Flanders Red Ales – Rodenbach
Among the “red beers” Rodenbach is considered the quintessential example of the style. Visitors to the brewery in Roeselaere can see the 300 oak casks (the brewery has four coopers to maintain tuns), all more than 20 feet high, where the beer is aged. Rodenbach is brewed from four malts, one pale from summer barley, two- and six-row varieties of winter malted barley, and crystal (Vienna) roasted malt. The hops are mainly Brewers Gold, with some Kent Goldings. Five different strains of yeast are used in the fermentation process.
Lambic – Lindeman’s Kriek
Lindeman’s Kriek is a top fermented cherry flavored Lambic (70% malted barley and 30% unmalted wheat), with a rose color. It has an aroma of cherries and is very sparkling, refreshing with a dry finish. The acidic flavor of the Lambic blends well with the cherry flavor.
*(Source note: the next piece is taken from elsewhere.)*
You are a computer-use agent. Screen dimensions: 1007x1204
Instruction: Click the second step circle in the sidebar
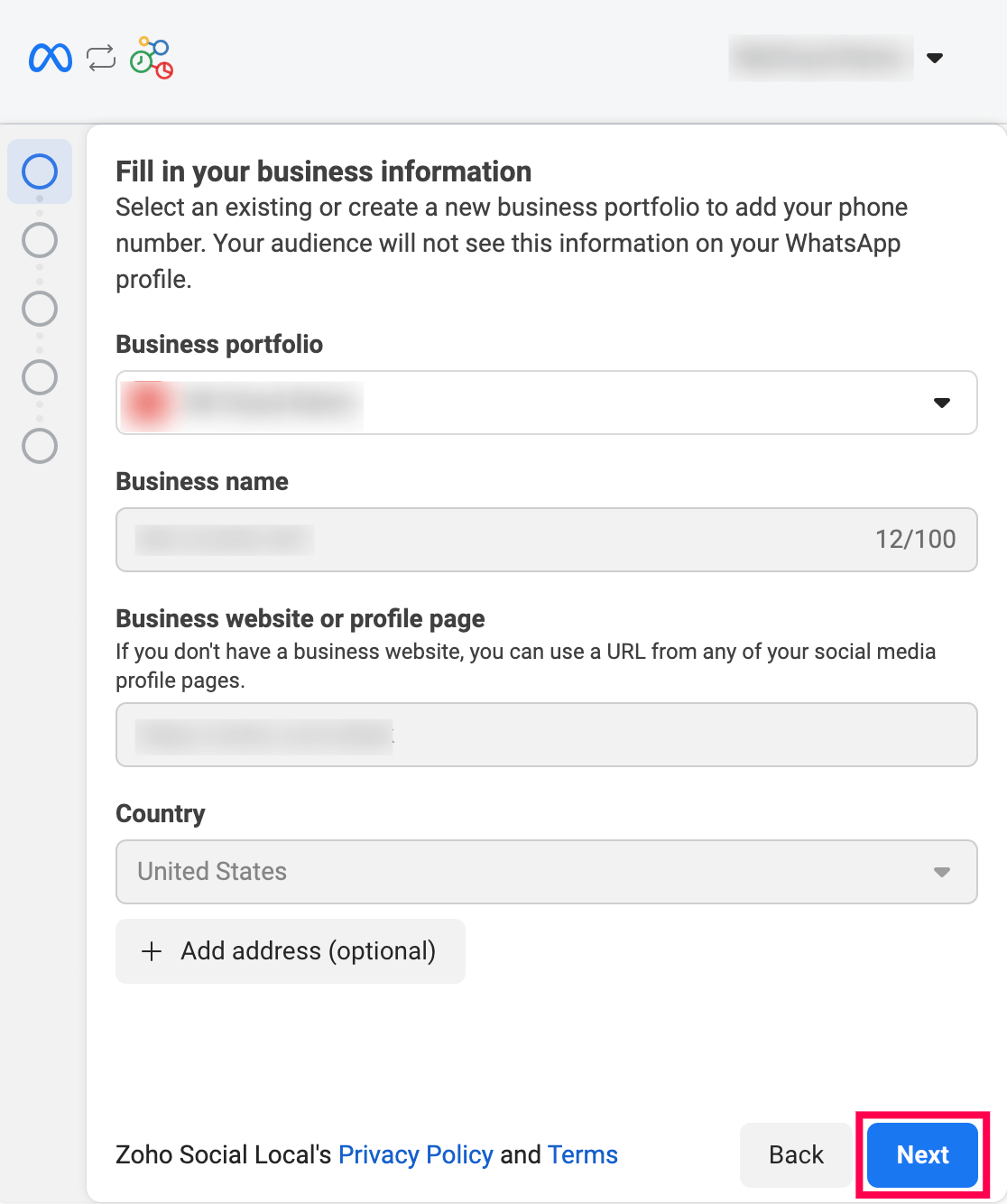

This beer is best served in a champagne flute at 45F. It is sold in 750 ml bottles.
Belgian Strong – Duvel
Duvel is brewed by the Moorgat brewery in Breendonk, in Belgium. It is regarded as the quintessential pale Strong Ale, with a flavor that is complex and deep. It is made with Danish summer barley malt, whole flower Styrian and Saaz hops. Duvel undergoes three fermentations. The first is warm, the second cold, and the final one takes place in the bottle, lasting five weeks.
Trappist – Chimay
Chimay (pronounced “she-may”) produces three types of trappist beers, identified by the color of the metal cap that tops their distinctive cork-finished bottles: Premier Chimay (red), Cinq Cents (white), and Grand Reserve (blue).
The red, as well as the blue, has a very particular “house character” that is fruity and sweetish, with a soft, full, deep body. The beer is dark brown with a ruby hue. The white Chimay is much hoppier and drier, with a quenching hint of acidity. It also has a paler color, more amber than ruby red.